Funemployment: Remember what FUN is

written by: Amber Danku

Funemployment! I’ve used the term multiple times sarcastically while snapchatting the beer I had at lunch on a Wednesday to my friends who were sitting at their jobs and not responding back. This past summer had been the first time I’ve been unemployed since I was 15 and though it was tough, I am also thankful for it- but not just because I needed a break.

My graduate school experience for me just felt like a continuation of how my life usually goes: no time for anything, but still taking on assignments, social events, research, more jobs, etc. So when it ended, I felt a little Ricky Bobby…. “I’m not sure what to do with my hands”.  I knew how long my job search might take after graduate school. I knew it was coming, and I put in some hard work during interviews and job applications, but there was a lot of downtime. So one day, one of my friends from high school with whom I had recently reconnected suggested that since I used to march in high school, I should join the Bushwackers Drum and Bugle Corps-basically a summer intensive marching band for all ages that rehearses and competes on weekends. Cool. Yes. I love it. Sign me up.

So I joined, and immediately on the first day I felt like the rest of the world melted away. That’s a pretty common feeling within the drum corps world apparently, and something I’m incredibly grateful for. It was not because I wanted to get away from my everyday life, but because it made me become just me, without any kind of forced identity for a moment.  I could just relax and focus on the music and the counts and formations. It doesn’t matter what age you are, or where in the world you come from, what your political viewpoints are, what kind of baggage you’re carrying, or what job you have. During rehearsals, you aren’t defined by anything other than how you are working together with the rest of the group to create something that looks and sounds beautiful.
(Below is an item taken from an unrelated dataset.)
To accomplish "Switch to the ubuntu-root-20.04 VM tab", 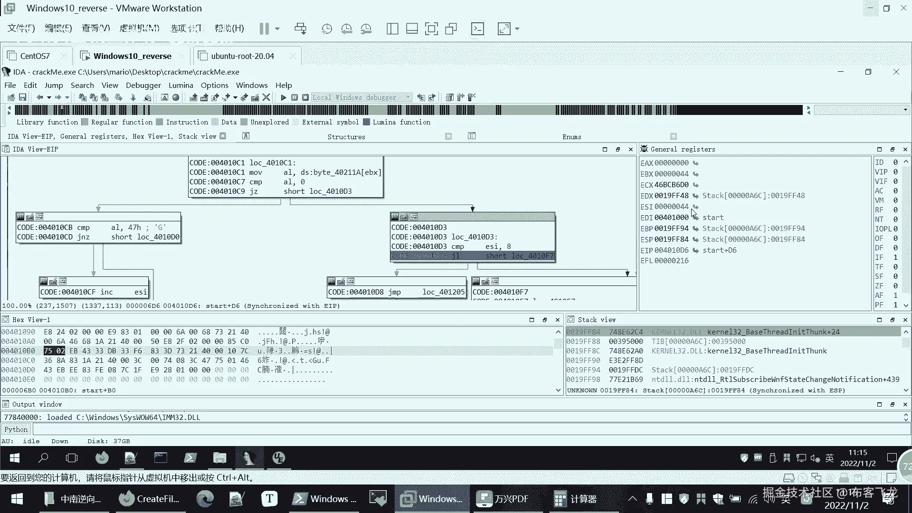I will pos(242,56).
And this summer we created something very beautiful. 

My “funemployment” summer included drum corps, but the important thing to note here is that most of the rest of the members were also working full time. They marched because of the incredible music they got to make, the dancing and spinning they got to do, and to have an experience they could not get anywhere else. They marched because they had fun, and that’s the bottom line.

This summer, I felt like a person, and I felt like just me again instead of someone who was attached to their job and completely and only defined by it, which is an easy pocket to slip into when you are someone who also loves their career as much as I do. I did something simply because it was my fun. I decided to do it not for any kind of addition to my resume or portfolio, or to show off (see: connect) to other professionals in my network. There’s a good part of the world filled with people who become their jobs, and maybe that’s a good thing but maybe it’s also a bad thing. Our personalities and attitudes and opinions are malleable and there are things that are going to bend or shape them, usually what you repeatedly do. So if you constantly are working overtime and taking on more responsibilities, and coming home and all of your social events revolve around work… who are you? Would you remember who you really were outside your job if you got fired the next day?

If you’re passionate about what you do, do it. But do something else too. Remember what your fun is.